前年対比111%、売上高5,855億円。ユニクロが好調を続けている。その目標は2010年に1兆円企業となること。仮にそこまでの売上を達成すれば、ユニクロは完全に頭一つ抜けた企業となる。果たしてその可能性はあるのだろうか。
1兆円突破の確度は高い
ユニクロが目指しているのは、家電や乗用車メーカーに匹敵する企業だという。「一流メーカーの家電製品や乗用車は確実に去年よりも今年の方が使い勝手も機能も良くなっている。技術革新と消費者ニーズの徹底追及の結果だ(前掲紙)」。柳井社長の言葉通り、ユニクロはこうした企業と同じスタンスで商品開発とカイゼンに取り組んでいくのだろう。
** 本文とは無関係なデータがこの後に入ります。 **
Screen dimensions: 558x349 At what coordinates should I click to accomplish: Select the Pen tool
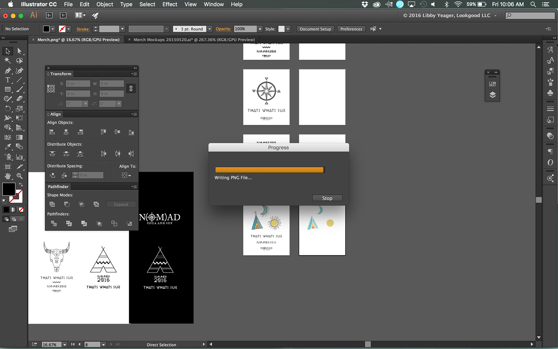[8, 70]
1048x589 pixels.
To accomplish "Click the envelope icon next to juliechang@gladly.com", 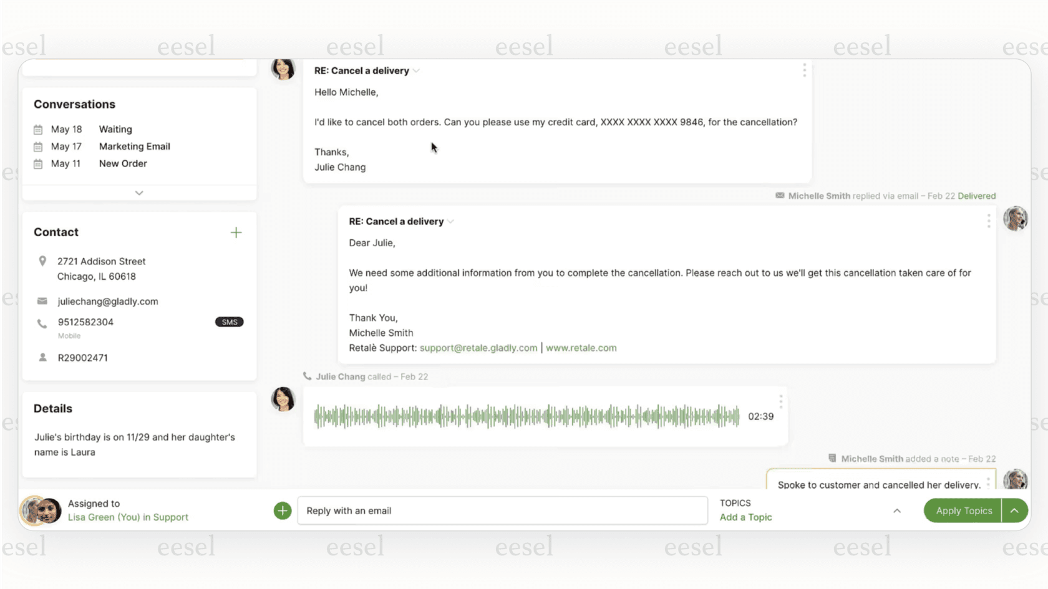I will point(42,301).
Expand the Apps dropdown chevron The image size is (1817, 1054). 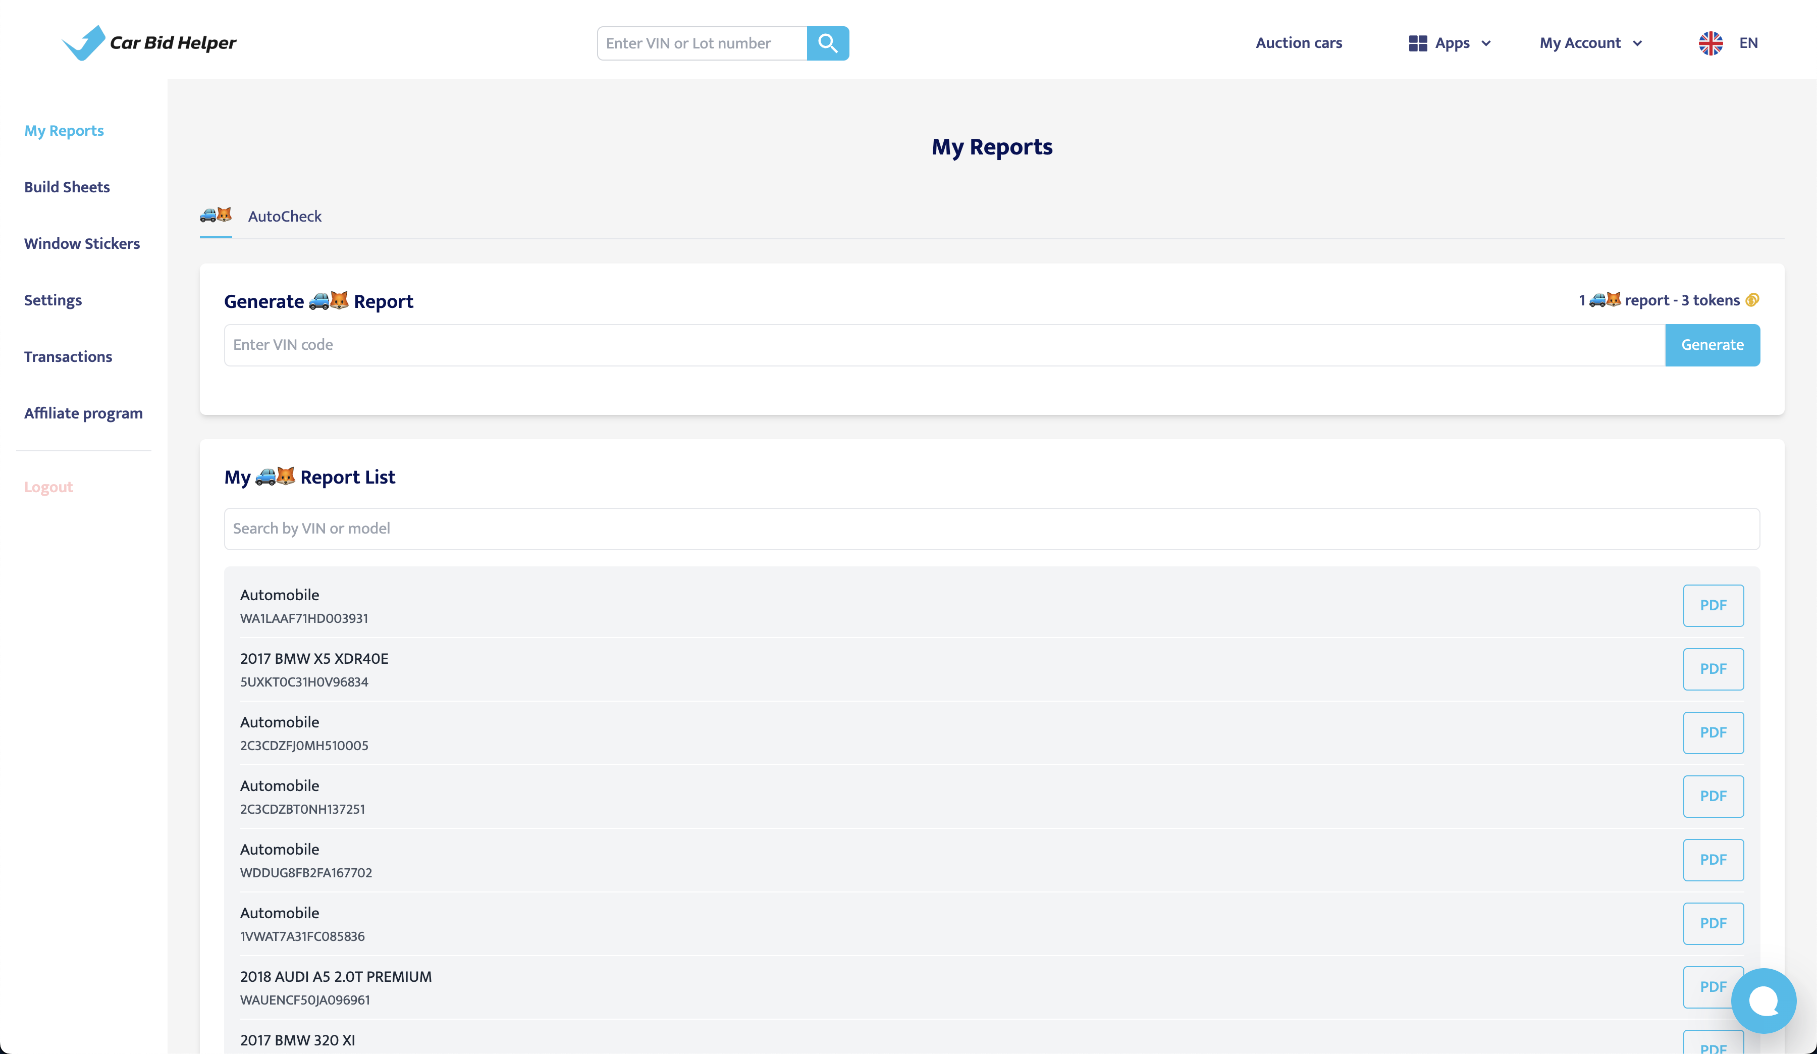click(x=1486, y=43)
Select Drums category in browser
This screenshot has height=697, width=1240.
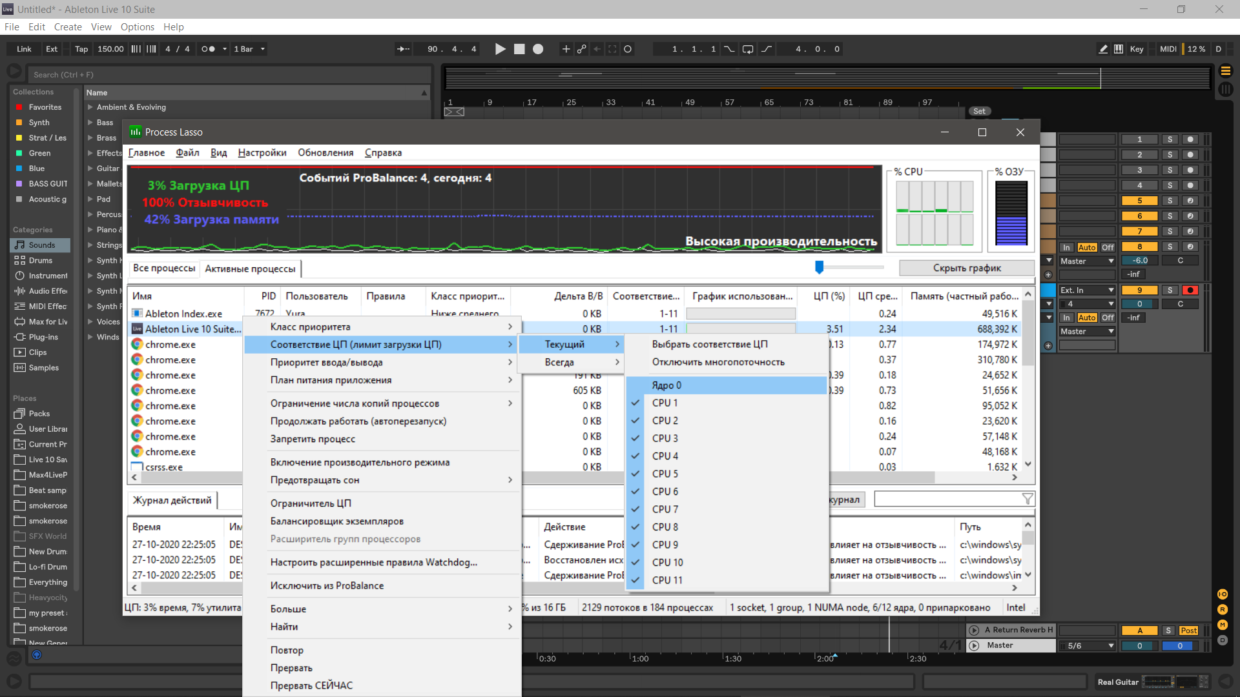click(40, 261)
なぜなら、日本をはじめとする成熟社会の消費者は、そうした商品をこそ求めているからだ。一方で、これまでの衣料品小売業で、そこまでしつこくカイゼンを突き詰めてきた企業が果たしてあっただろうか。だからこそ柳井社長は、ニーズと乖離しつつある衣料品小売業の終焉を宣言するのだろう。
そして、これからは少なくともコモディティファッションについては、日本ではユニクロが圧倒的なポジションを占めるつもりなのだ。仮にユニクロが、現状の年率110%ぐらいの伸び率を維持するとすれば、2010年は無理だとしても2013年には1兆円を突破する。
しかしユニクロを率いる柳井氏のビジョンは、そんな悠長なものではない。欧米でとアジアの二方面での積極的な出店戦略に加えて、大型のM&Aにも挑む姿勢が公表されている。しかも今のユニクロは、数年前に一度、沈んだ状態からの巻き返しでもある。同社の1兆円越えはまず間違いないし、それも意外に早い時期になる可能性がある。
「服を変え、常識を変え、世界を変えていく」
このスローガンに込められた強烈なまでの自負心に満ちたユニクロの今後は、日本企業の進むべき道の一つを示してくれるのではないだろうか。